With the advent of AWOS and ASOS at uncontrolled airports is always a good idea to add to your planned flights the appropriate frequencies so that you can briefly monitor them while en route.  This is the 'One Minute Weather' that is updated every minute giving weather information superior to anything the FSS can offer.  Nice to know information should you need to get on the ground in a hurry.  Nice to know information if it shows weather changes different from what you were told to expect.  When working through a radar facility either VFR or IFR the correct method of advising that you have the runway information at a non-towered airport is to state that you have the local
'One Minute Weather'

Non-tower Operation
Most midair collisions and near misses occur within a couple of miles of non-tower airports.

UNICOM
1.)
Every tower airport has a UNICOM on frequency 122.95. The callup gives, "Airport name UNICOM, aircraft identification and request. Commonly used to order fuel, services, or transportation. 122.95 is the universal nationwide UNICOM frequency for TOWER fields. Only at the very largest airports will this frequency operate on a 24-hour basis.

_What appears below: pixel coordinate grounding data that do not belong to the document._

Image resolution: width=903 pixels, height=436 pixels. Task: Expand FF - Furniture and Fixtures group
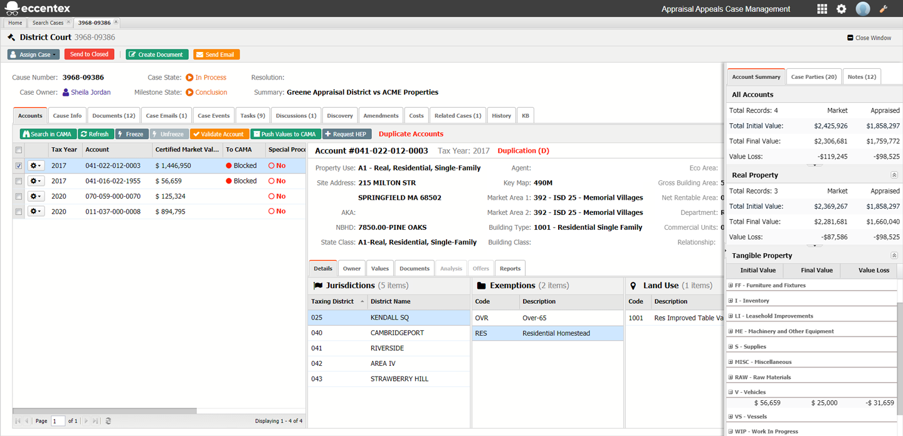tap(731, 286)
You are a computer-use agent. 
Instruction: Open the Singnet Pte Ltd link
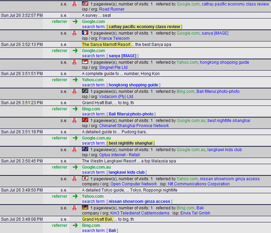point(113,68)
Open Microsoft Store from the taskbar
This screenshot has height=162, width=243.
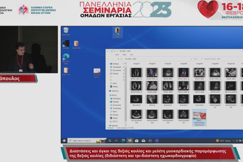click(137, 140)
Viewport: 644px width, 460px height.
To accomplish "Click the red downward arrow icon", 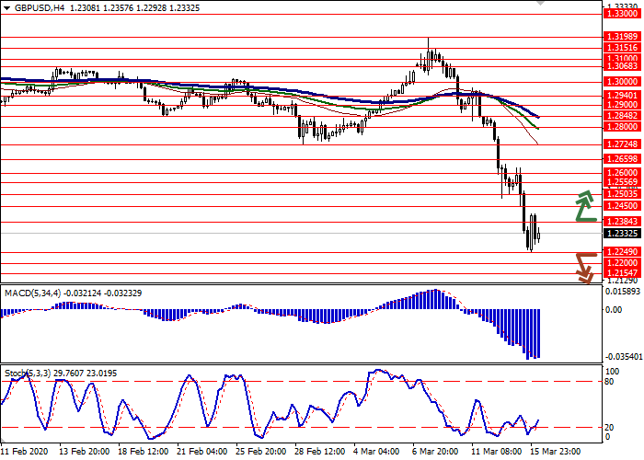I will pyautogui.click(x=583, y=267).
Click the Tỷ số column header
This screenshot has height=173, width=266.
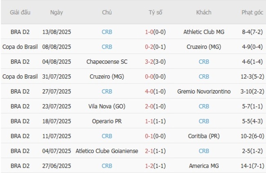pos(155,12)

The UNICOM frequency is the one used to order fuel, have a taxi waiting on your arrival, get a rental car, call your family, or any personal request.  Use it or lose it.

2)
Many uncontrolled airports may offer UNICOM service on the CTAF frequency given on the sectional. This means that there may be someone on the field to respond to a radio call during normal working hours.

3)
Giving position reports is an AIM recommended practice. NORDO (no radio) aircraft can't give or hear them. See and be seen is the backup procedure.

The callup
"Name of field UNICOM, aircraft identification, location, altitude, request traffic advisories (or other request) and name of the field." If there is no UNICOM response all further transmissions should be addressed to "traffic".

Intercoms and Headsets
Considering that the interior of a general aviation aircraft at cruise has a noise level at 90dB or equivalent of being within 15' of a heavy-rock band speaker, you should do all that you can to protect your hearing. Noise at this level will damage unprotected hearing. Damage is proportional to the duration and intensity of the noise. Once lost hearing can never be regained by you can protect what is left by using good intercoms and headsets. Hearing is irreplaceable.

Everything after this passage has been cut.